ЗАДАНИЕ A: В чём, согласно фрагменту страницы, заключается первопричина того, что охватило Украину?

ФРАГМЕНТ СТРАНИЦЫ:
Коллаж из социальных сетей
Пока идёт война, не стоит о ней писать. Никому, кроме тех, кто в ней участвует. В той, с пулями-снарядами-ракетами – в большой-то мы все участвуем. Но писать что-либо о фронтовых событиях, о взаимных убийствах, сидя крайне далеко от окопа перед монитором – это как-то… нет, не аморально: бессмысленно. В отсутствие какой-то исключительной, уникальной информации, будучи не в силах сделать какие-то исключительные, точные выводы – зачем повторять то, что написано знающими лучше? Констатировать, что ополчение теснит украинских военных, а Киеву нечем отвечать, кроме скверно организованных провокаций? Сколько можно-то…
Не буду писать о войне, раз уж не могу на неё повлиять. А вот на то, что будет после неё, повлиять в теории можно. Чтобы не повторялись ошибки. Нет, история ничему не способна научить людей, если они идиоты, бабуины или ещё какие-нибудь гиднюки. Но предупредить трансформацию людей в этих самых гиднюков-бабуинов можно. Если разобраться, что к чему в происходящем.
Не далее, чем во вчерашней статье (в которой я, кстати, забыл попрощаться – а зря), я написал, что первопричина всего сегодняшнего гнусного разъеданса, охватившего Украину, заключается в попытке воплощения максимально оторванного от жизни мифа «единства» в эту самую жизнь. Насильственного воплощения – вначале посредством денег и пропаганды, а по итогу, как водится, стрельбой и снарядами.
И у некоторых тут же возник вопрос (знаете, есть такая своеобразная разновидность вопросов, которые возникают не от сомнений, свидетельствующих о процессах мышления, а от пустоты в голове): а, дескать, если «единство» – миф, если его нет, то что же есть? Как же тогда вот целых двадцать три года существовало государство («пока этот ваш Путин!…»), люди вот ездили друг к другу, не вспоминая, кто откуда («пока эти ваши сепары!..»), гимн звучал, знамя реяло, и вообще? Как же это – не было «единства»?
Да вот так и не было. Никакое знамя и гимн этого единства сами по себе не дают – они в лучшем случае могут его символизировать. Что было? Были (как и сейчас, собственно) отдельные куски. Нет, не самостоятельные: Украина и в целом никогда не была самостоятельной, и на политический верх тут всегда приходили группы, которые в принципе не были способны не только принимать, но даже обсуждать самостоятельные решения.

ПРЕДОСТАВЛЕННЫЕ ЗАПИСИ:
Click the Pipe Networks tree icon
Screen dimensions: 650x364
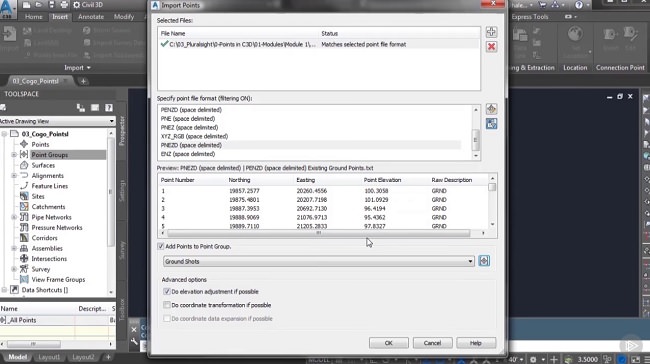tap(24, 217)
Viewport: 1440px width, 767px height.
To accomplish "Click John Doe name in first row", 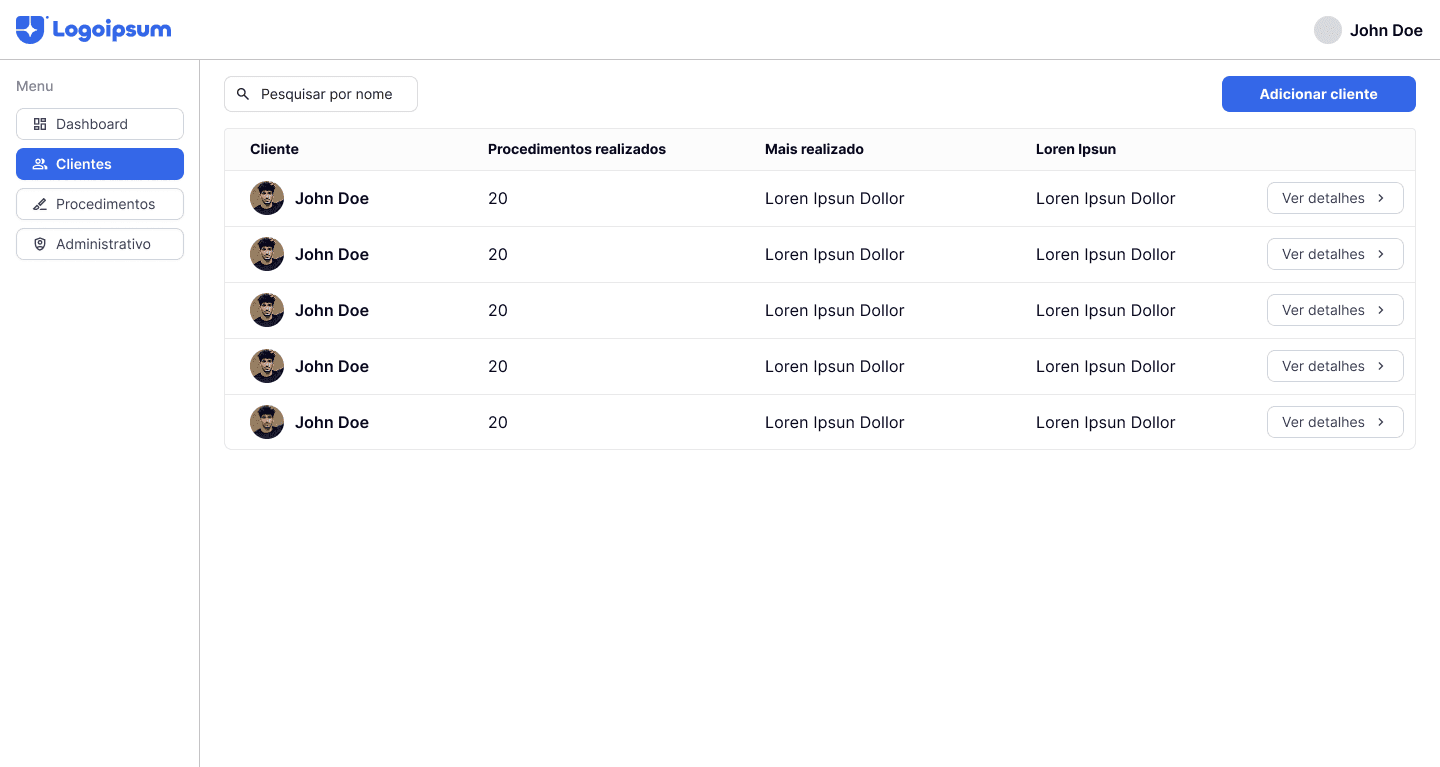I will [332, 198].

--

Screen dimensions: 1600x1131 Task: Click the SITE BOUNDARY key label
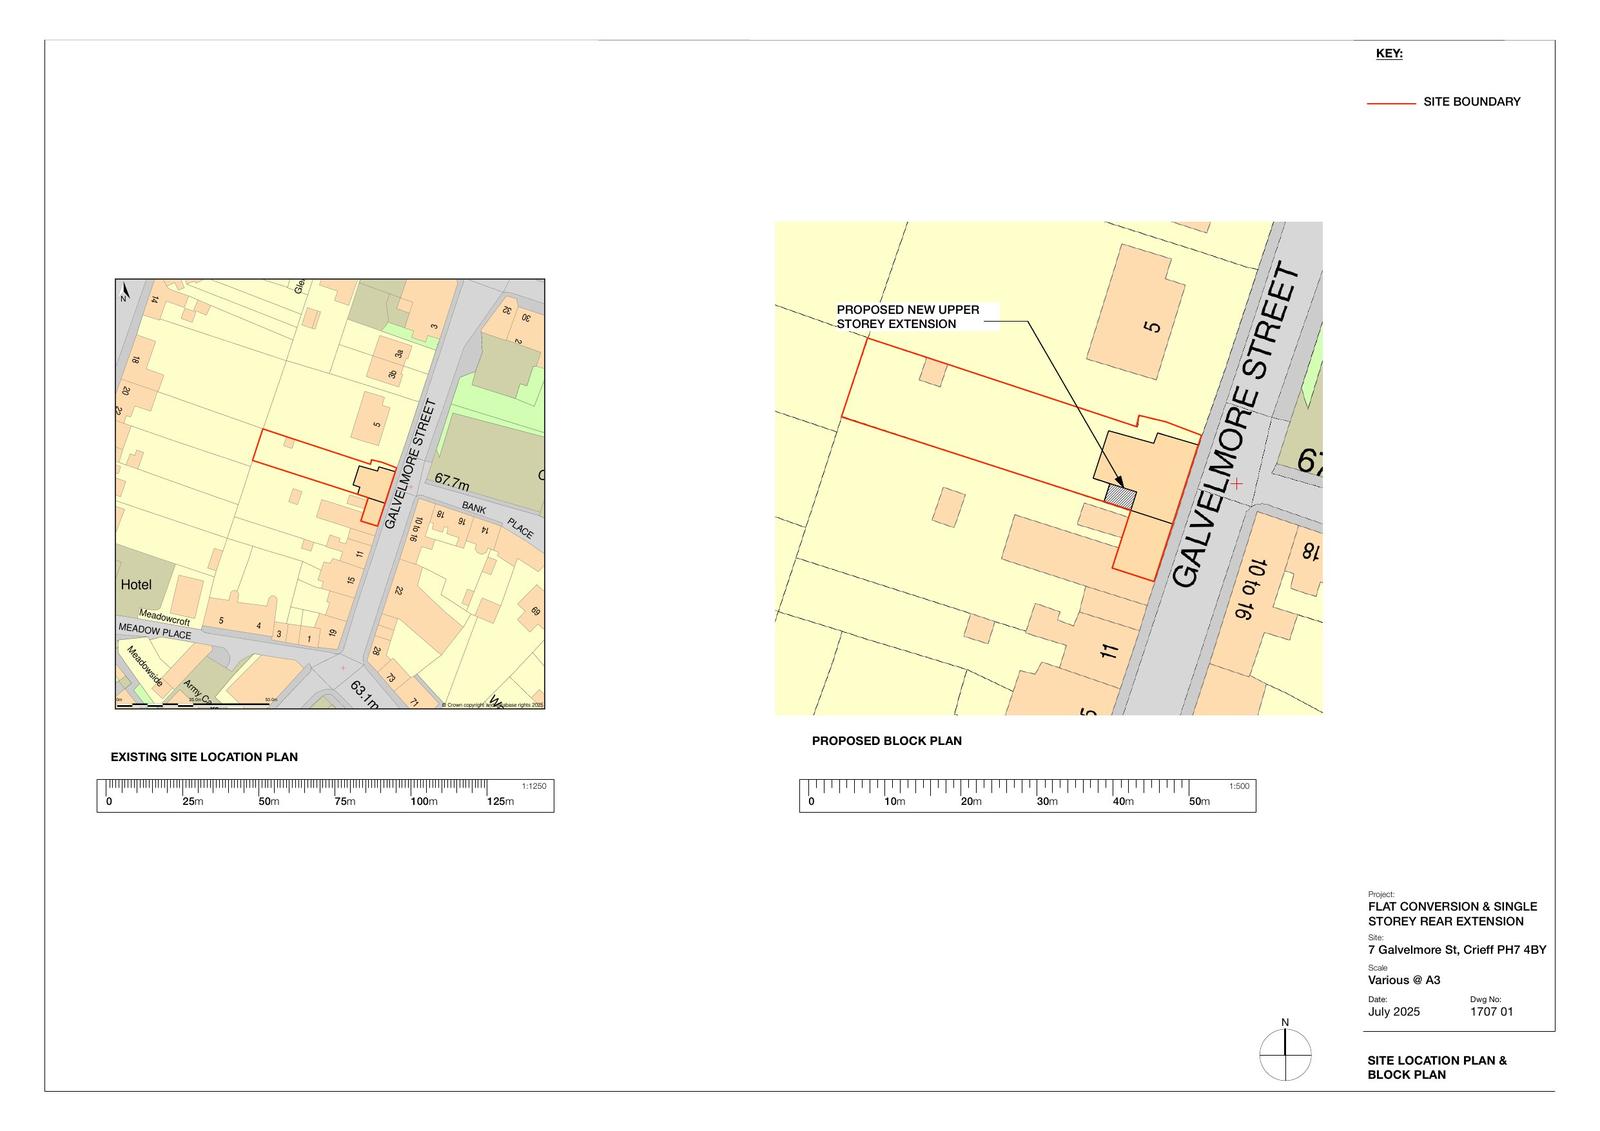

==

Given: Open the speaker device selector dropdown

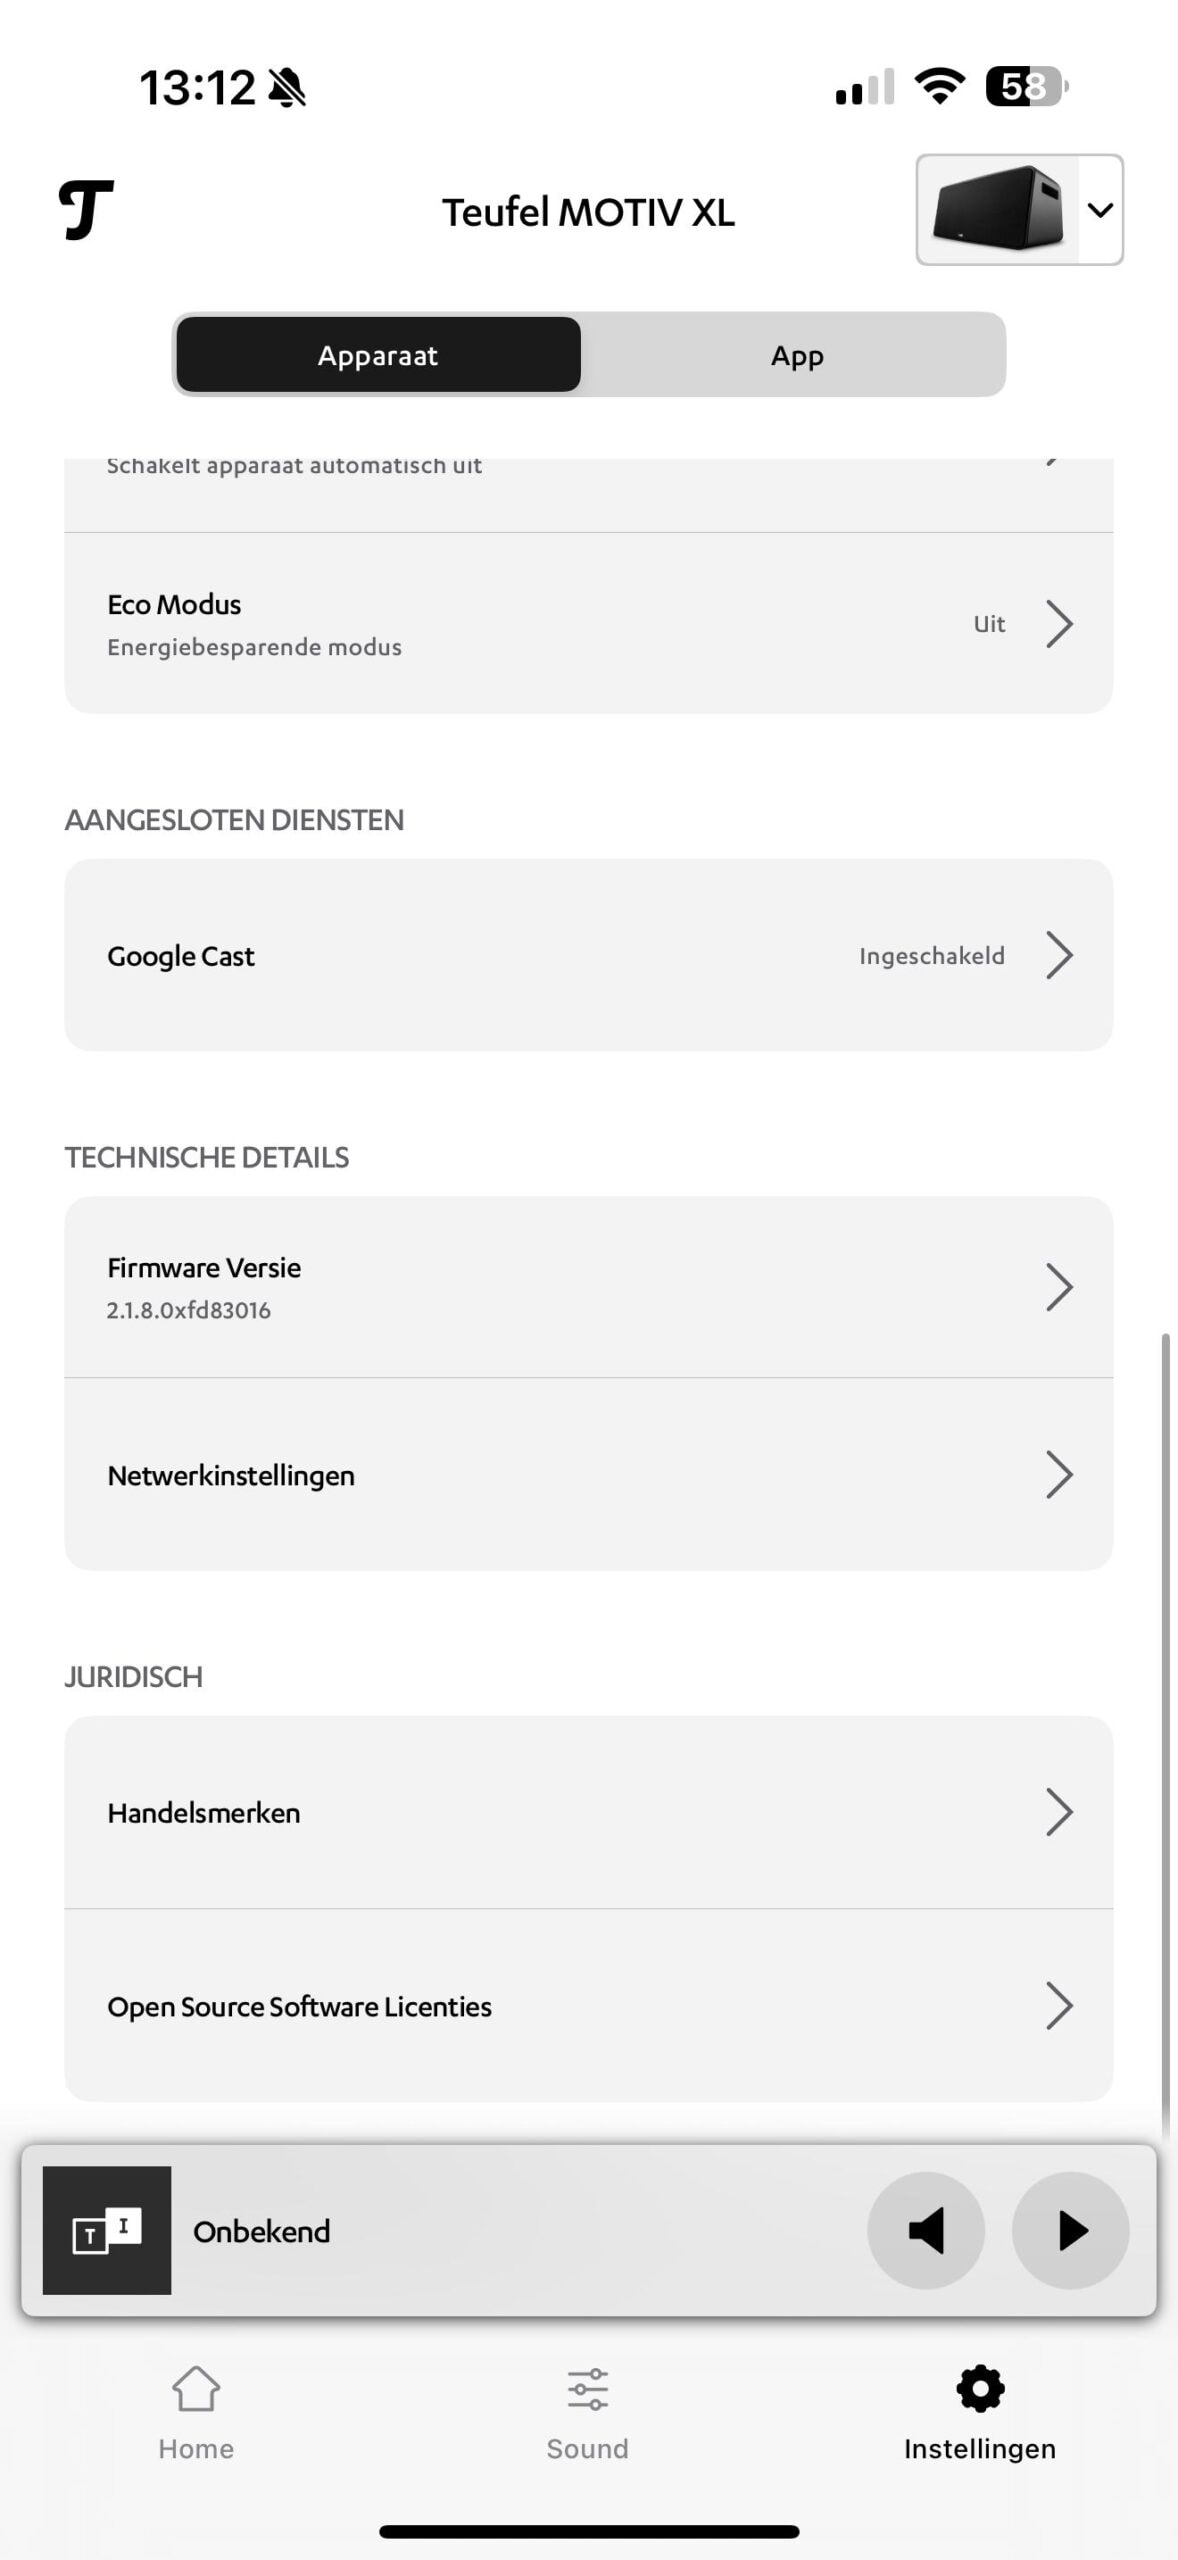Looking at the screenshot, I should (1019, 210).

ЗАДАНИЕ B: Замените в записях «speaker» на «microphone» и приведите заново строки от строки с «Given: Open the» до строки с «Looking at the». Картинки в ответ не включайте.

РЕЗУЛЬТАТ ВЫПОЛНЕНИЯ A: В попытке воплощения максимально оторванного от жизни мифа «единства» в эту самую жизнь.

РЕЗУЛЬТАТ ВЫПОЛНЕНИЯ B:
Given: Open the microphone device selector dropdown

Looking at the screenshot, I should (1019, 210).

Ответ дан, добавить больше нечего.